- [pdf] [supp] [arXiv]
In Defense of Structural Symbolic Representation for Video Event-Relation Prediction
Understanding event relationships in videos requires a model to understand the underlying structures of events (i.e. the event type, the associated argument roles, and corresponding entities) and factual knowledge for reasoning. Structural symbolic representation (SSR) based methods directly take event types and associated argument roles/entities as inputs to perform reasoning. However, the state-of-the-art video event-relation prediction system shows the necessity of using continuous feature vectors from input videos; existing methods based solely on SSR inputs fail completely, even when given oracle event types and argument roles. In this paper, we conduct an extensive empirical analysis to answer the following questions: 1) why SSR-based method failed; 2) how to understand the evaluation setting of video event relation prediction properly; 3) how to uncover the potential of SSR-based methods.

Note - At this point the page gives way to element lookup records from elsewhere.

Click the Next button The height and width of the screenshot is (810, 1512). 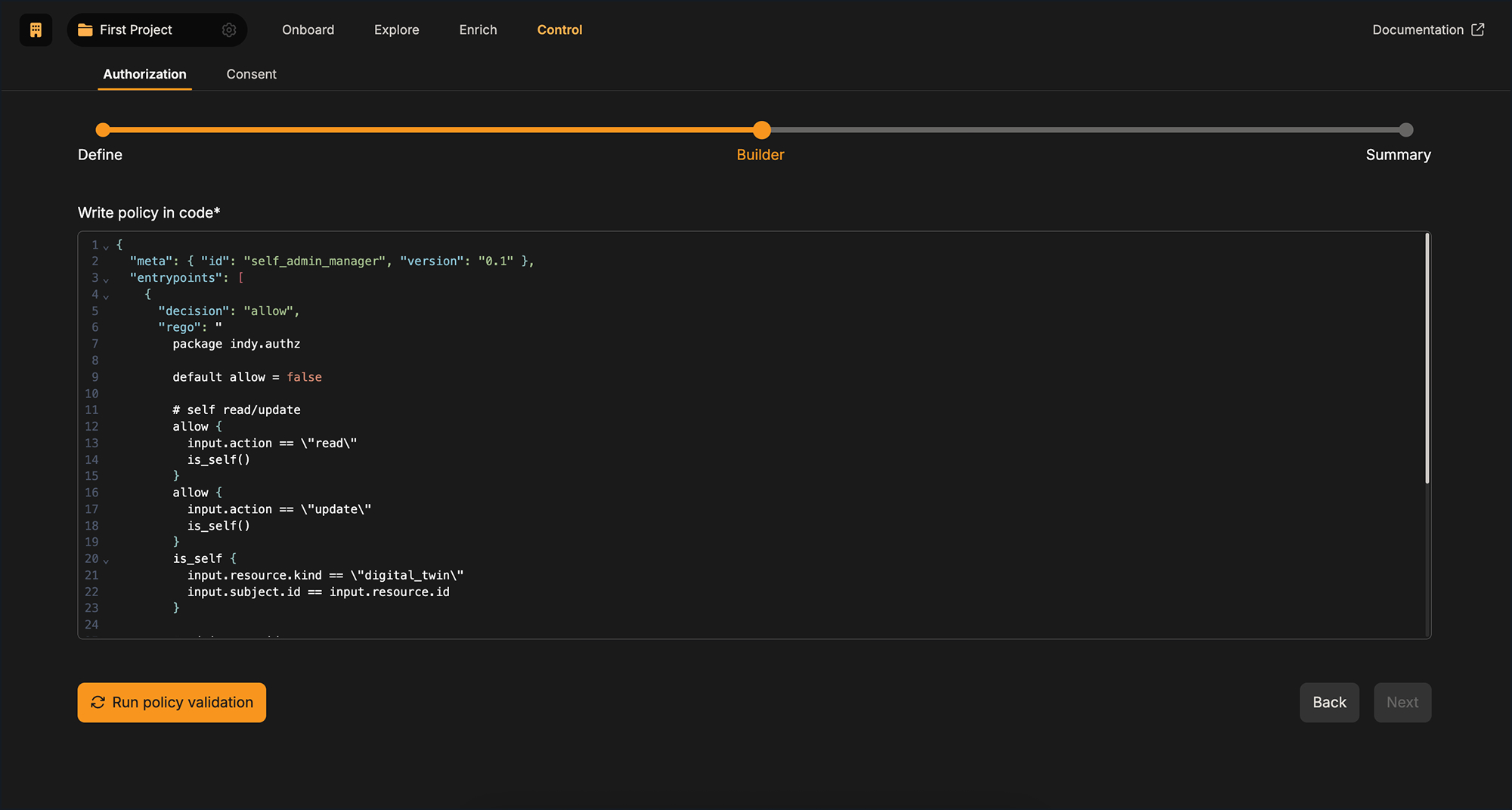[x=1402, y=703]
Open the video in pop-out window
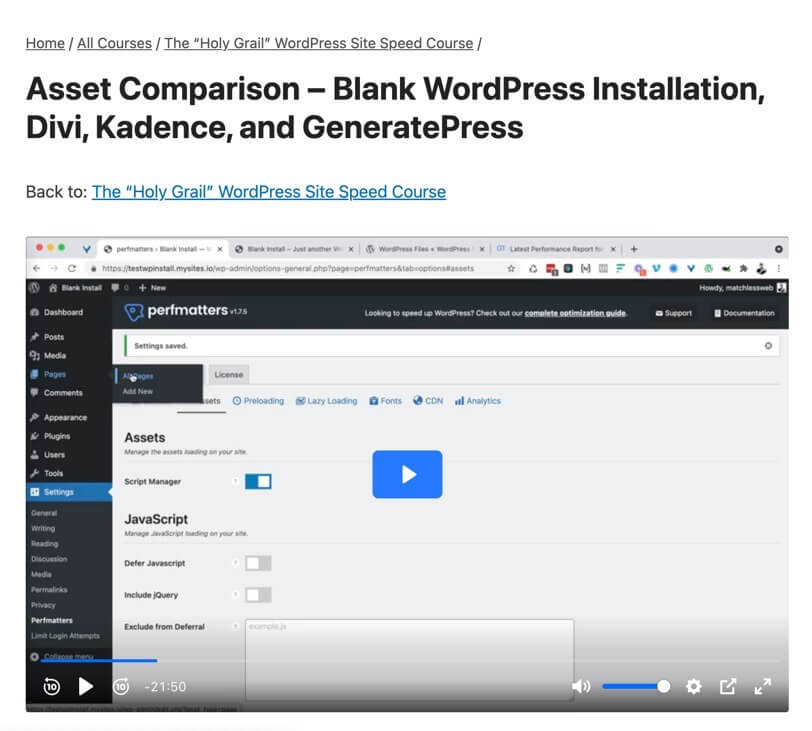Viewport: 812px width, 731px height. tap(728, 686)
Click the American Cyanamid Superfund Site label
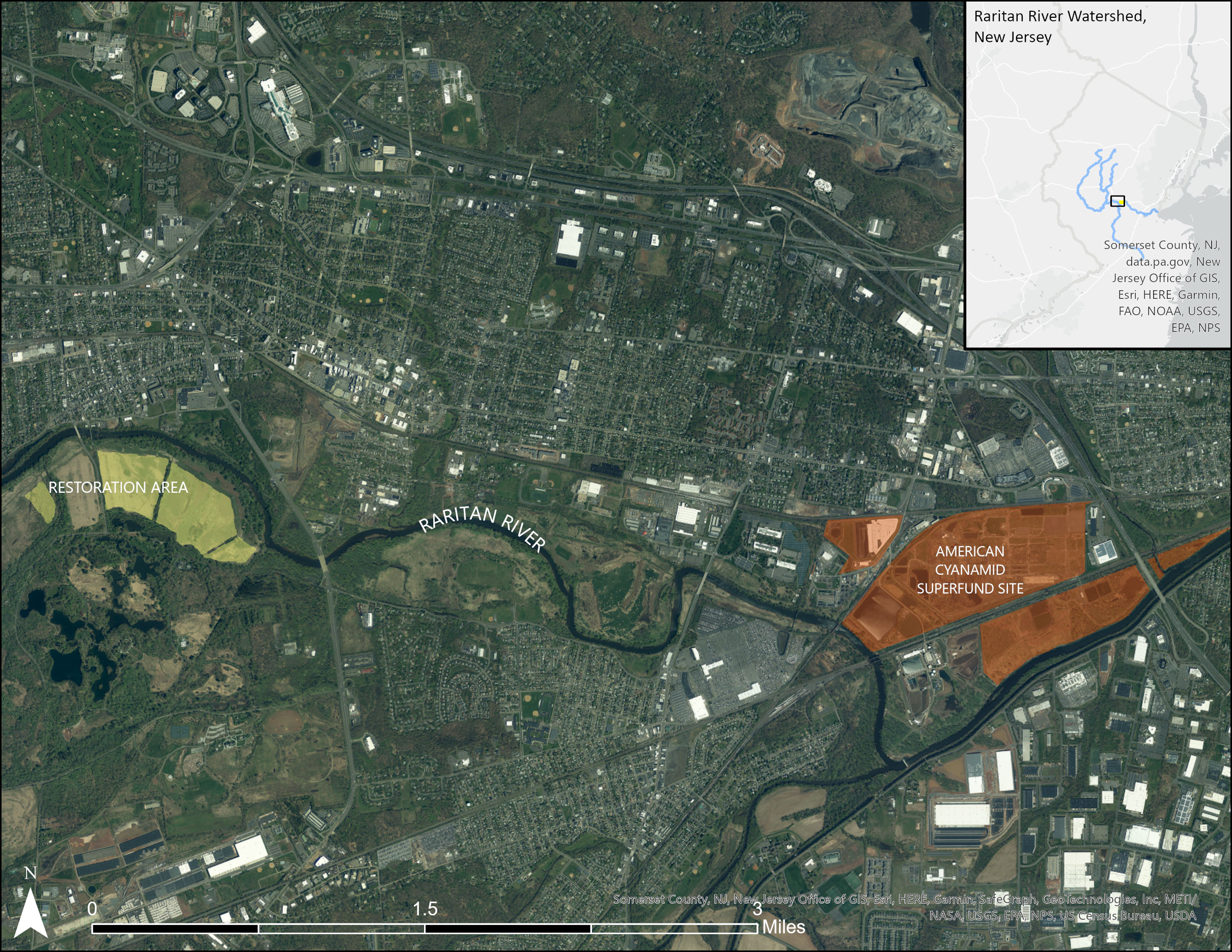 (x=970, y=570)
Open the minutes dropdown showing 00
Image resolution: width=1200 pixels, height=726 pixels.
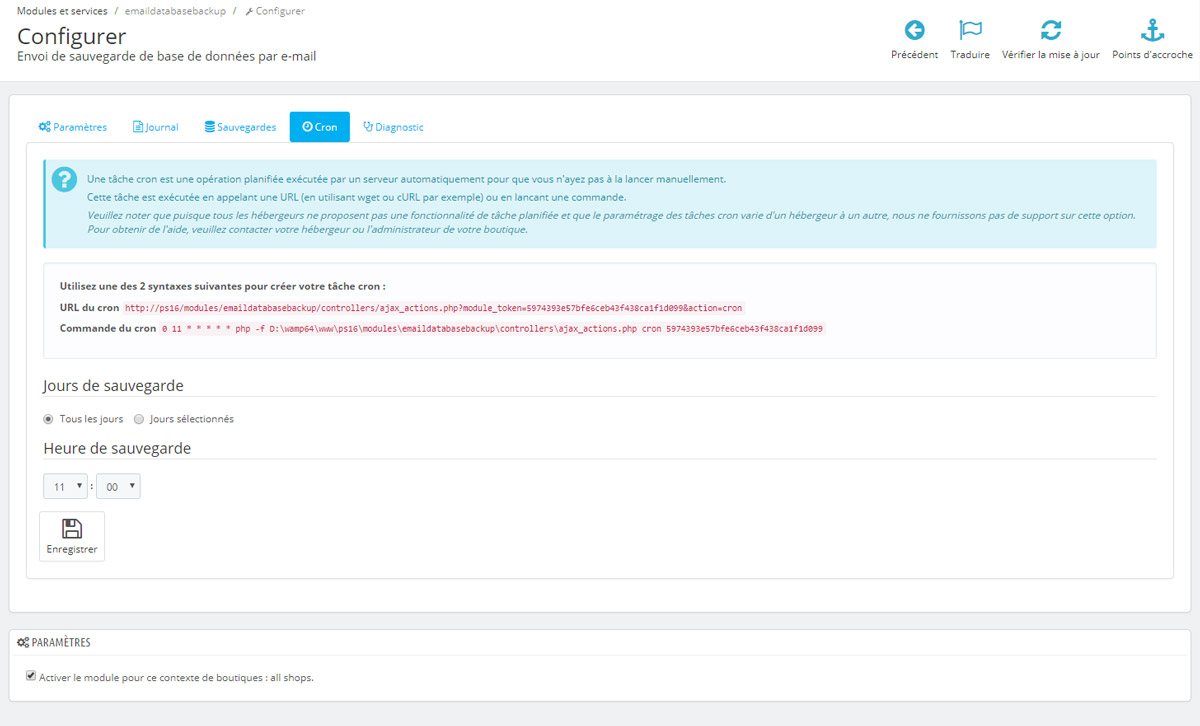pos(117,486)
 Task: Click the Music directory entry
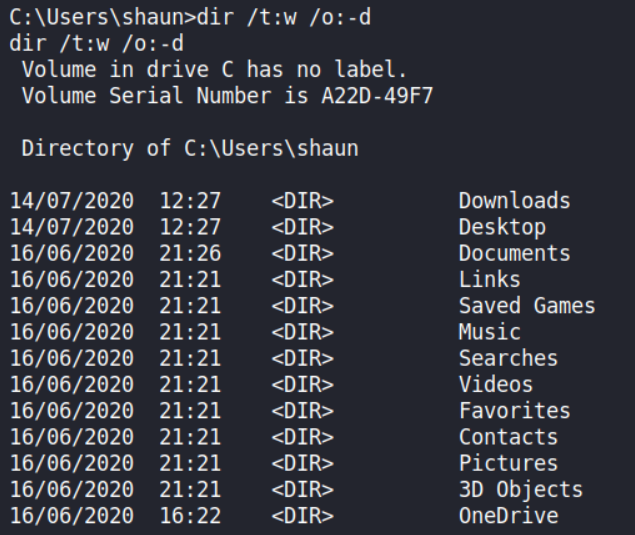[x=489, y=332]
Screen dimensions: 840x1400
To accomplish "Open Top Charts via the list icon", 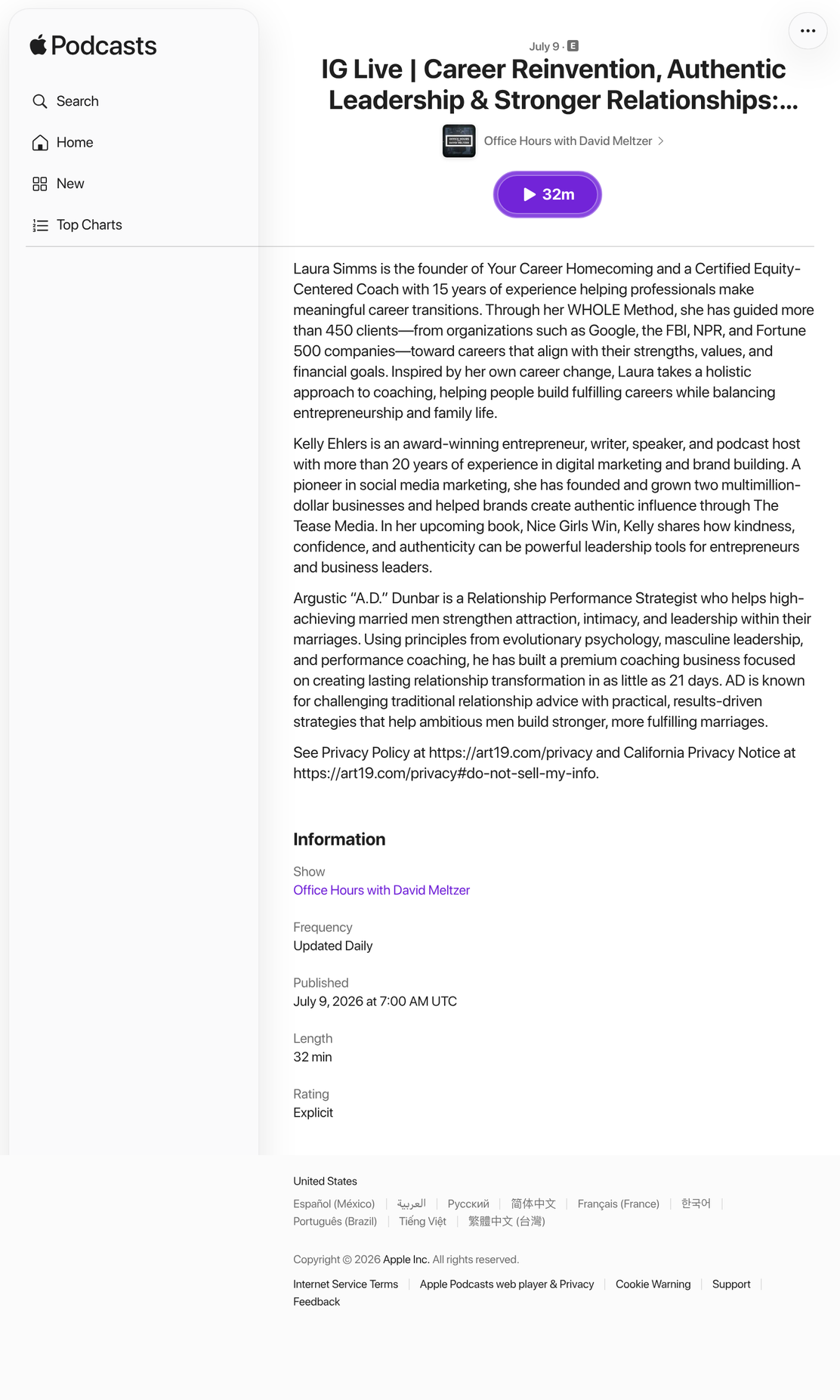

We first identify suboptimal training settings as causing the failure of previous SSR-based video event prediction models. Then through qualitative and quantitative analysis, we show how evaluation that takes only video as inputs is currently unfeasible, as well as the reliance on oracle event information to obtain an accurate evaluation. Based on these findings, we propose to further contextualize the SSR-based model to an Event-Sequence Model and equip it with more factual knowledge through a simple yet effective way of reformulating external visual commonsense knowledge bases into an event-relation prediction pretraining dataset. The resultant new state-of-the-art model eventually establishes a 25% Macro-accuracy performance boost.